▶ Task directions:
Copy every line of the data that contains the string "agent".
___ Data section
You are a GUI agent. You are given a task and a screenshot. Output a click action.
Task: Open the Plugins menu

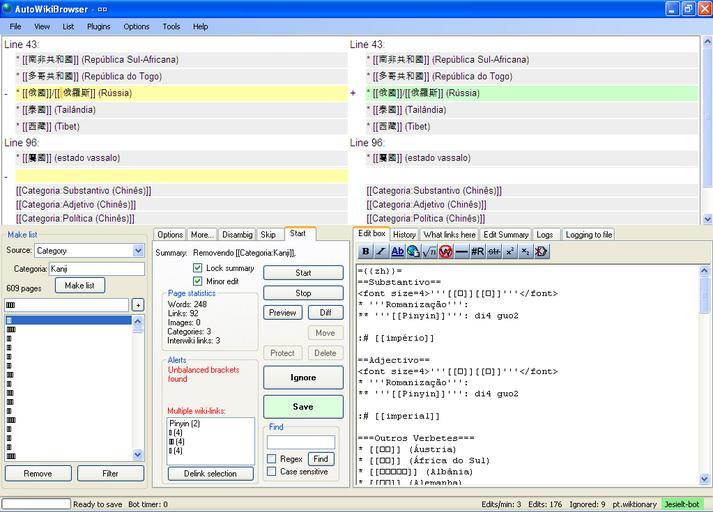tap(99, 26)
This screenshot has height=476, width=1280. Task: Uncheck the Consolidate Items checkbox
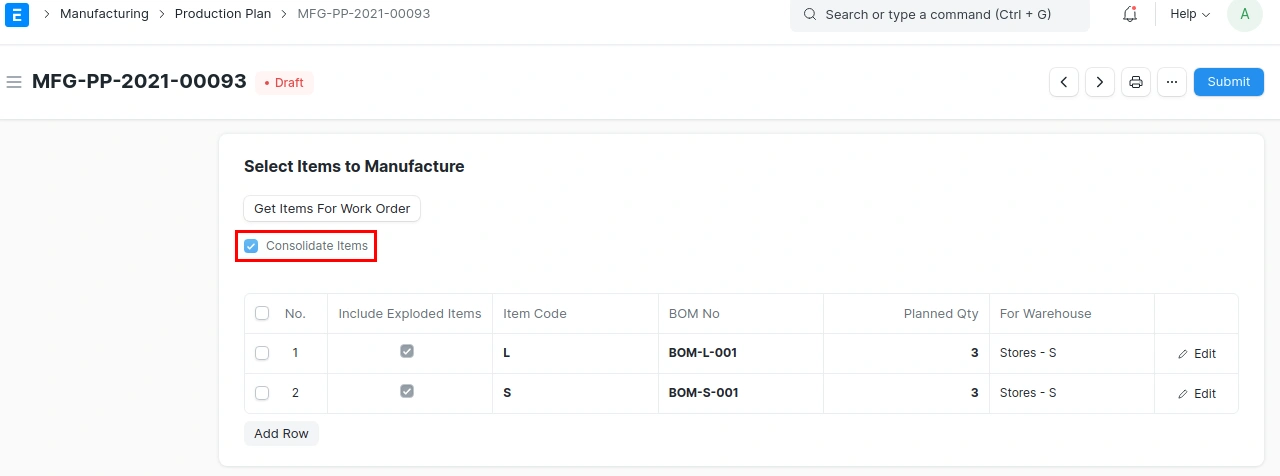pos(251,246)
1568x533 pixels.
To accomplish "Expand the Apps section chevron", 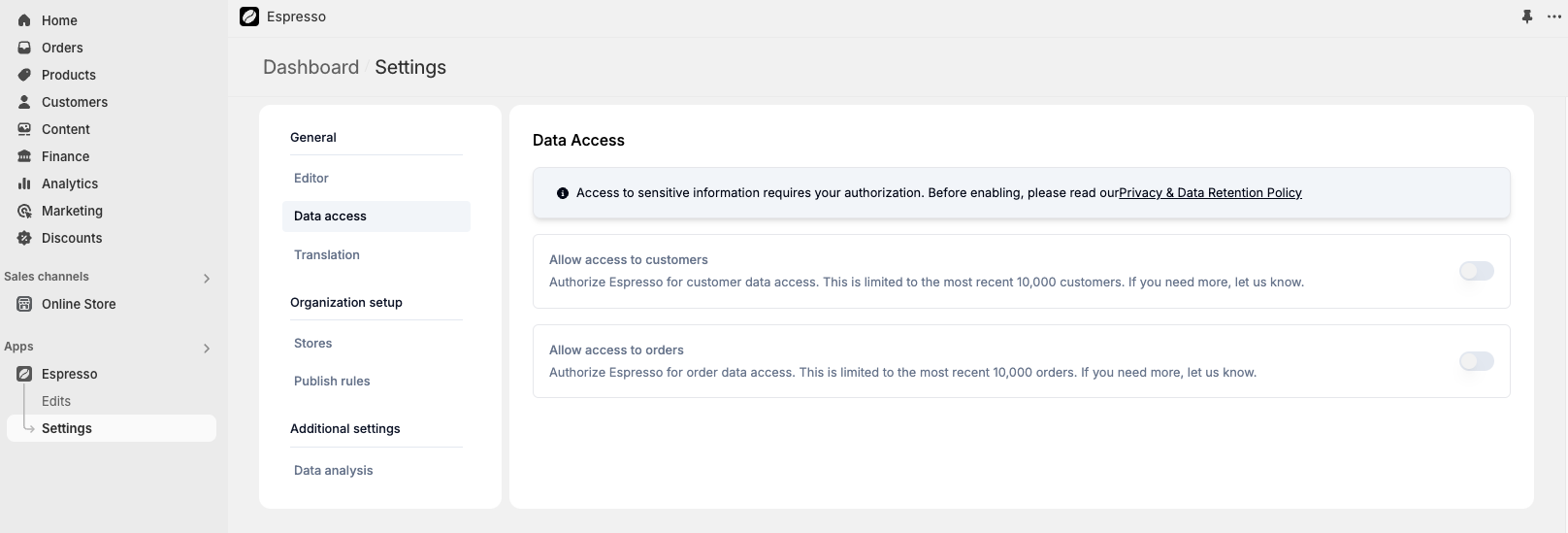I will tap(206, 349).
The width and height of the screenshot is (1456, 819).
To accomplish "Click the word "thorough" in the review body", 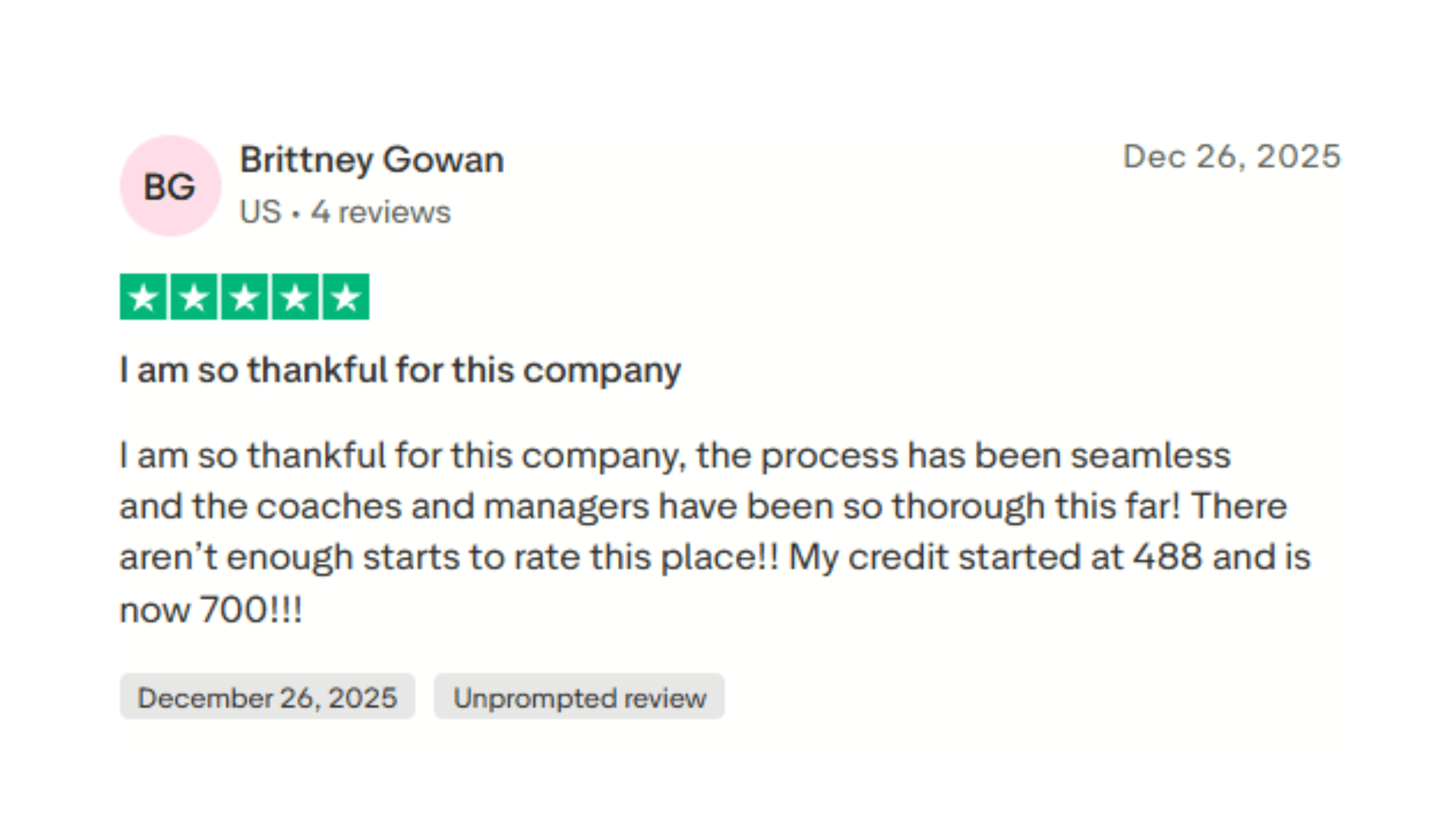I will coord(968,507).
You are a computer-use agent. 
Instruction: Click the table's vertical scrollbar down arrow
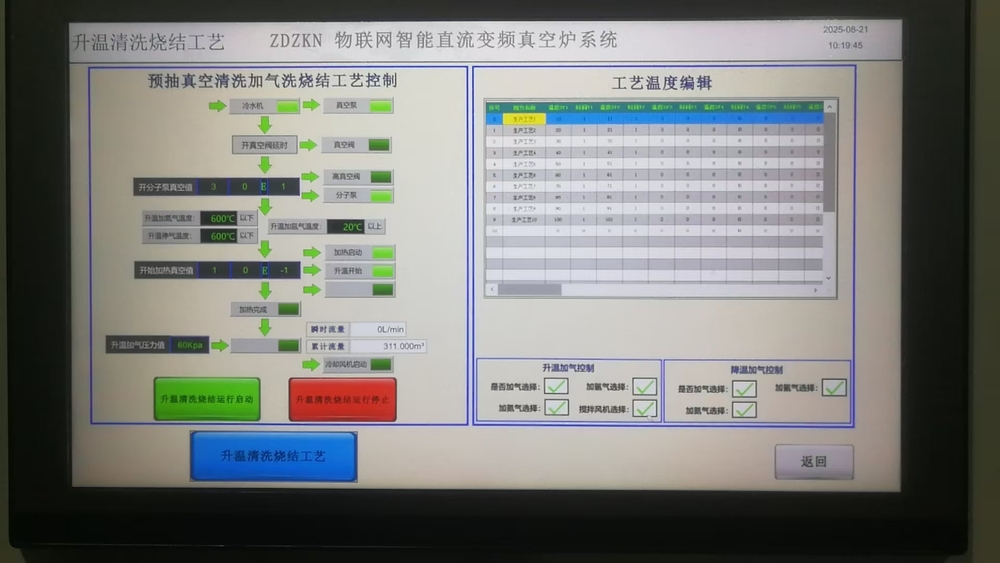click(828, 277)
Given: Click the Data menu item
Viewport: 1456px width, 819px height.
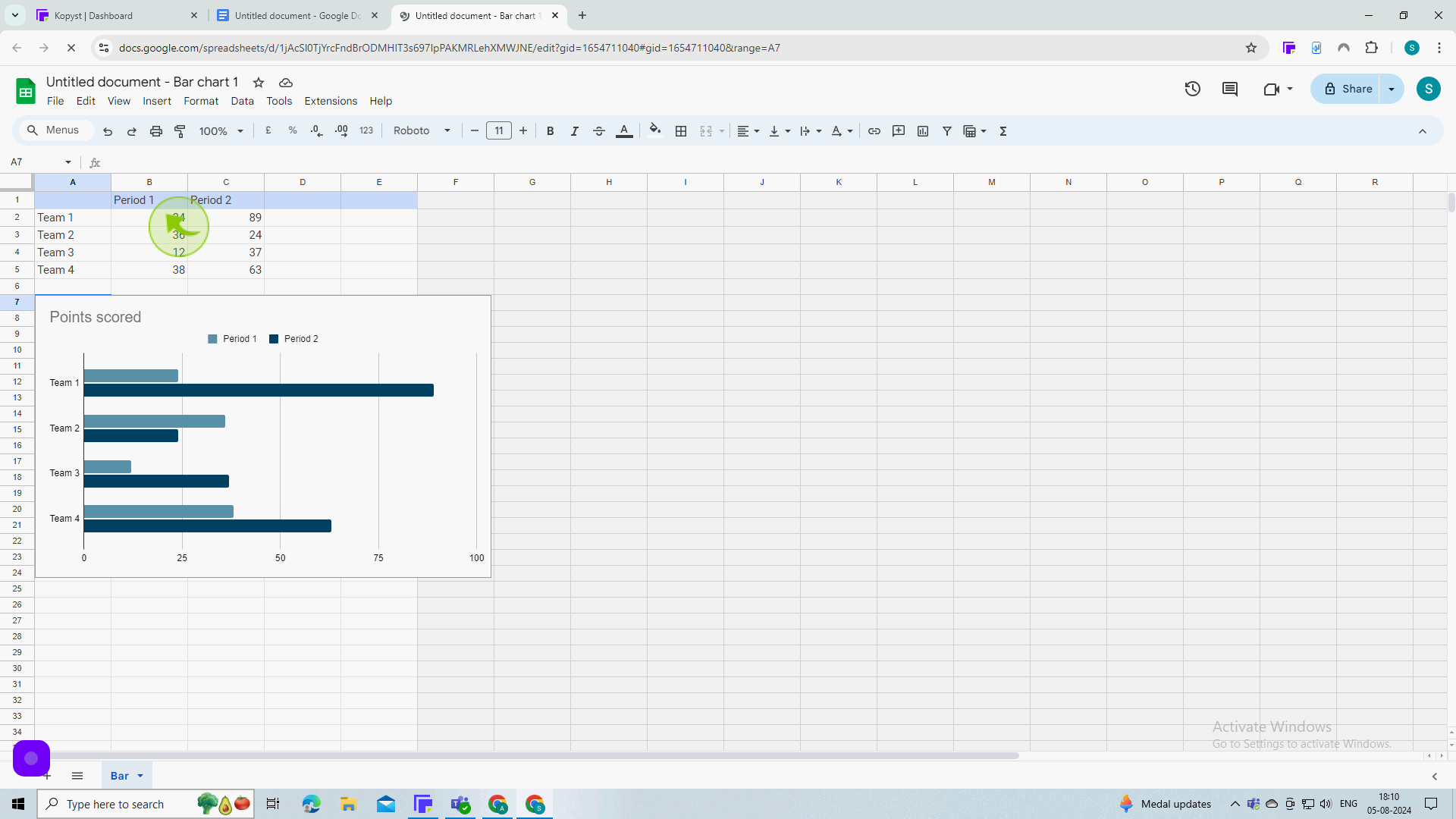Looking at the screenshot, I should [x=243, y=100].
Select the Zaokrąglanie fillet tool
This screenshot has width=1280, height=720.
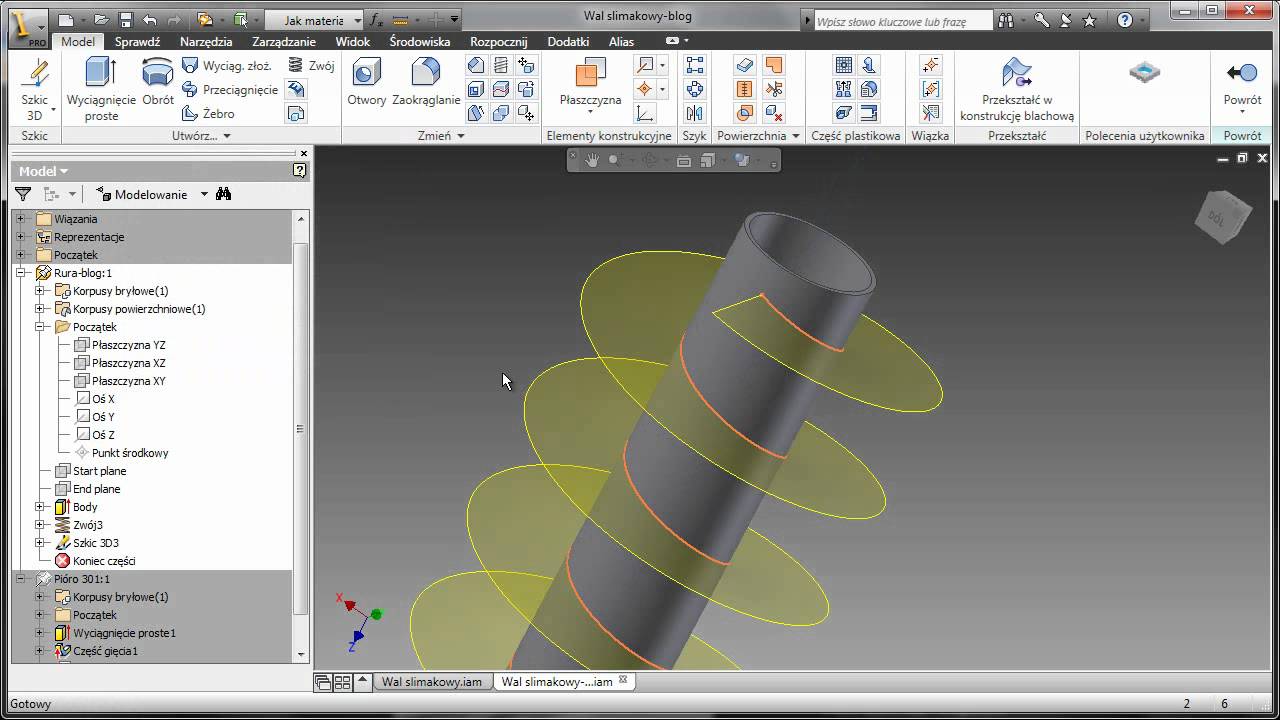[426, 82]
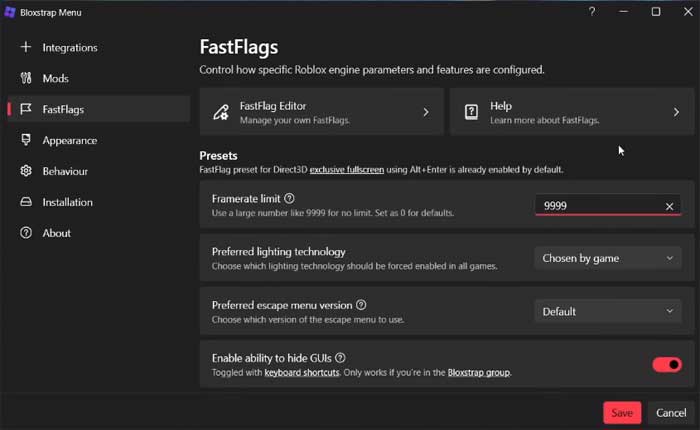Click the FastFlag Editor pencil icon
Viewport: 700px width, 430px height.
coord(220,113)
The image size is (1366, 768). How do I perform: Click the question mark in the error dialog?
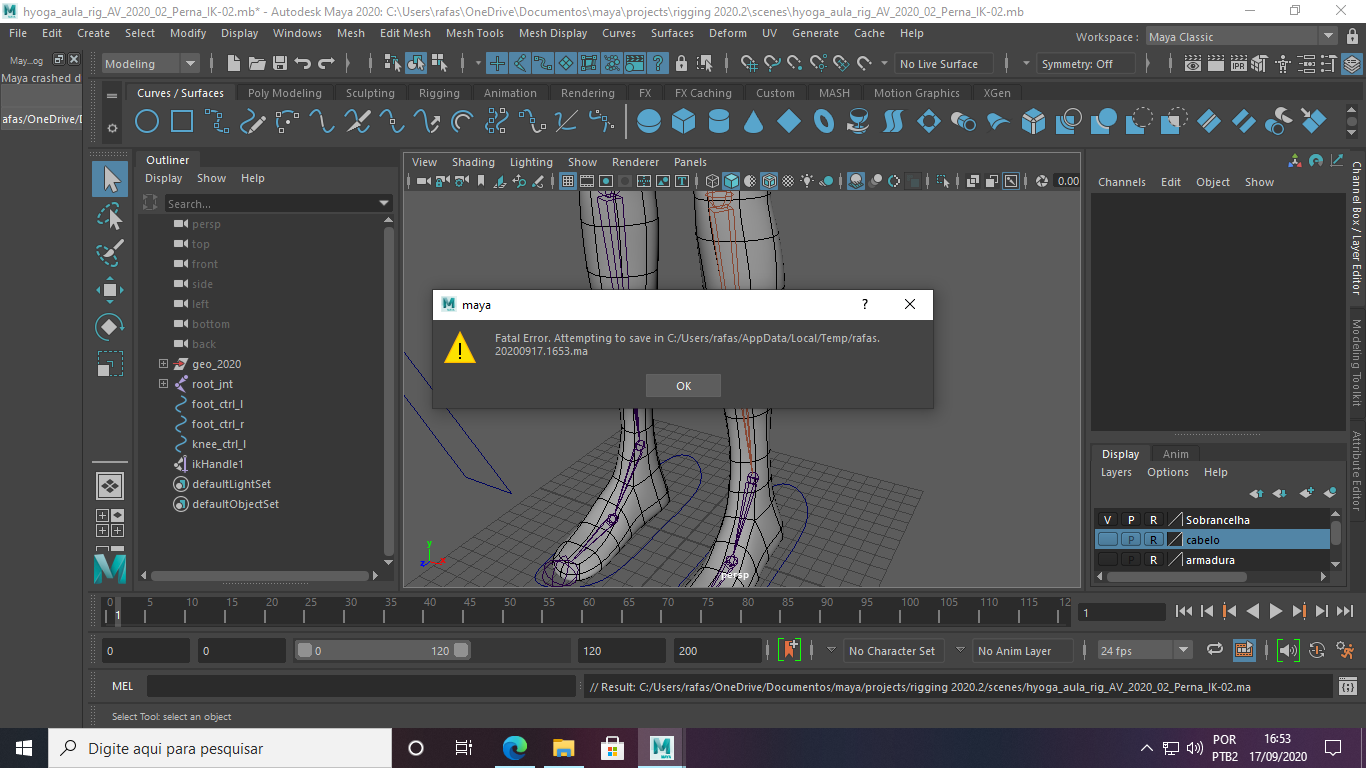pos(864,304)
______
▶ Solution to this task:
You are a GUI agent. You are given a task and a screenshot. Output a click action.
You are a computer-use agent. 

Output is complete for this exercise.